▶ TASK BRIEF
For the material that follows, return exactly the lines from the one with "2011 (449, 2256)" through the one with "Outerwear (384, 1595)", both ends included.

▶ RECORDED INFORMATION
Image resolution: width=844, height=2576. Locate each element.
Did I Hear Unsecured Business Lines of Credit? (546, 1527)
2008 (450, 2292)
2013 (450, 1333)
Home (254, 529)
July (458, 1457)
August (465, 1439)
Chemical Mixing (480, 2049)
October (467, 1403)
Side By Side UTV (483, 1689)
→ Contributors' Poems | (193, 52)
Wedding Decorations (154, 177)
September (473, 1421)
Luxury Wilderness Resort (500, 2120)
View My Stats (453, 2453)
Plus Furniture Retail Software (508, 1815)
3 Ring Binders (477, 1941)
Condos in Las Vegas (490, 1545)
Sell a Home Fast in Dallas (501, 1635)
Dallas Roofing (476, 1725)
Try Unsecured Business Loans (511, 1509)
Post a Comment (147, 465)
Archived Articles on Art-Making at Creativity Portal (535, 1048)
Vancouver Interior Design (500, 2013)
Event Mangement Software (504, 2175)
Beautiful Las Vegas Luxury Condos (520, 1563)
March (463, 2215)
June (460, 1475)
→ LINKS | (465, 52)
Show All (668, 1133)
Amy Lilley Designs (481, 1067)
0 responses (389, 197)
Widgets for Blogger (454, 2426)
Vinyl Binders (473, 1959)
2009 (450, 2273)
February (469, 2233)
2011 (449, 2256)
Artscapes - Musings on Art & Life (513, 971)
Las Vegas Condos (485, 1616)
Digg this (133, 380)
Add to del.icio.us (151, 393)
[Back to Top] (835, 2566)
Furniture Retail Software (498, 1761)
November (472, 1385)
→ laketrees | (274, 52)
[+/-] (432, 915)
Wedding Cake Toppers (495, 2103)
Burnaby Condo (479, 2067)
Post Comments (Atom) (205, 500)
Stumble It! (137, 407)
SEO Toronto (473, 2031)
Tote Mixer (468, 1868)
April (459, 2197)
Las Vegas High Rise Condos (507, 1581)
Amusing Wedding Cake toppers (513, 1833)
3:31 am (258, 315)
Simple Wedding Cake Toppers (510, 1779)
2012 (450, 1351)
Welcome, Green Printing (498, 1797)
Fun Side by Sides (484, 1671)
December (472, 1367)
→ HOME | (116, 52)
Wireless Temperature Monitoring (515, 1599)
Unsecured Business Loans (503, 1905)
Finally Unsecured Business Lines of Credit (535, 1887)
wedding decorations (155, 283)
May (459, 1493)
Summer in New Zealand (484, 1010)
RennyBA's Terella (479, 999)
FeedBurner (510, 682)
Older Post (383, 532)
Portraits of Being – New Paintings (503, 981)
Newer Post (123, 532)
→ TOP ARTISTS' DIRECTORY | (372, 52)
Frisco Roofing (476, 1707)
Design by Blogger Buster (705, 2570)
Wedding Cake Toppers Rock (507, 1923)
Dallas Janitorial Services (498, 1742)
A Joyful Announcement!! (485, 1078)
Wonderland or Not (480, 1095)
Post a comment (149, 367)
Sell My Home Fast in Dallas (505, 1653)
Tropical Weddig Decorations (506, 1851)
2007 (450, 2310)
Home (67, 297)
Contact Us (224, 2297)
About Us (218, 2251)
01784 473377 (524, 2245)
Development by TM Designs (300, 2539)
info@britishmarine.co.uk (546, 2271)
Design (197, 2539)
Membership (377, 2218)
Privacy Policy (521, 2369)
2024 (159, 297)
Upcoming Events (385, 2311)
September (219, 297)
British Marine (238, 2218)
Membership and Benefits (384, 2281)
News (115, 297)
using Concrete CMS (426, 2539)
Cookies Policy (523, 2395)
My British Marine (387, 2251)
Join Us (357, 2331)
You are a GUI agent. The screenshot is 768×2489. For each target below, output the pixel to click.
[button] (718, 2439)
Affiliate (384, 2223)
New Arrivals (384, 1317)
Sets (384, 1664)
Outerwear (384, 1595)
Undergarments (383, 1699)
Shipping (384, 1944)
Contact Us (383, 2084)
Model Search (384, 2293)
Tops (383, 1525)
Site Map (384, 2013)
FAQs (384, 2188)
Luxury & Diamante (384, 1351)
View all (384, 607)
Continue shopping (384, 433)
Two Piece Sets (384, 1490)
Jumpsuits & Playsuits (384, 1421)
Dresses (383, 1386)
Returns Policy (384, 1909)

▶ EXERCISE OUTPUT
2011 (449, 2256)
Artscapes - Musings on Art & Life (513, 971)
Las Vegas Condos (485, 1616)
Digg this (133, 380)
Add to del.icio.us (151, 393)
[Back to Top] (835, 2566)
Furniture Retail Software (498, 1761)
November (472, 1385)
→ laketrees | (274, 52)
[+/-] (432, 915)
Wedding Cake Toppers (495, 2103)
Burnaby Condo (479, 2067)
Post Comments (Atom) (205, 500)
Stumble It! (137, 407)
SEO Toronto (473, 2031)
Tote Mixer (468, 1868)
April (459, 2197)
Las Vegas High Rise Condos (507, 1581)
Amusing Wedding Cake toppers (513, 1833)
3:31 am (258, 315)
Simple Wedding Cake Toppers (510, 1779)
2012 (450, 1351)
Welcome, Green Printing (498, 1797)
Fun Side by Sides (484, 1671)
December (472, 1367)
→ HOME | (116, 52)
Wireless Temperature Monitoring (515, 1599)
Unsecured Business Loans (503, 1905)
Finally Unsecured Business Lines of Credit (535, 1887)
wedding decorations (155, 283)
May (459, 1493)
Summer in New Zealand (484, 1010)
RennyBA's Terella (479, 999)
FeedBurner (510, 682)
Older Post (383, 532)
Portraits of Being – New Paintings (503, 981)
Newer Post (123, 532)
→ TOP ARTISTS' DIRECTORY | (372, 52)
Frisco Roofing (476, 1707)
Design by Blogger Buster (705, 2570)
Wedding Cake Toppers Rock (507, 1923)
Dallas Janitorial Services (498, 1742)
A Joyful Announcement!! (485, 1078)
Wonderland or Not (480, 1095)
Post a comment (149, 367)
Sell My Home Fast in Dallas (505, 1653)
Tropical Weddig Decorations (506, 1851)
2007 (450, 2310)
Home (67, 297)
Contact Us (224, 2297)
About Us (218, 2251)
01784 473377 (524, 2245)
Development by TM Designs (300, 2539)
info@britishmarine.co.uk (546, 2271)
Design (197, 2539)
Membership (377, 2218)
Privacy Policy (521, 2369)
2024 (159, 297)
Upcoming Events (385, 2311)
September (219, 297)
British Marine (238, 2218)
Membership and Benefits (384, 2281)
News (115, 297)
using Concrete CMS (426, 2539)
Cookies Policy (523, 2395)
My British Marine (387, 2251)
Join Us (357, 2331)
You are a GUI agent. The screenshot is 768×2489. For each target below, output the pixel to click.
[button] (718, 2439)
Affiliate (384, 2223)
New Arrivals (384, 1317)
Sets (384, 1664)
Outerwear (384, 1595)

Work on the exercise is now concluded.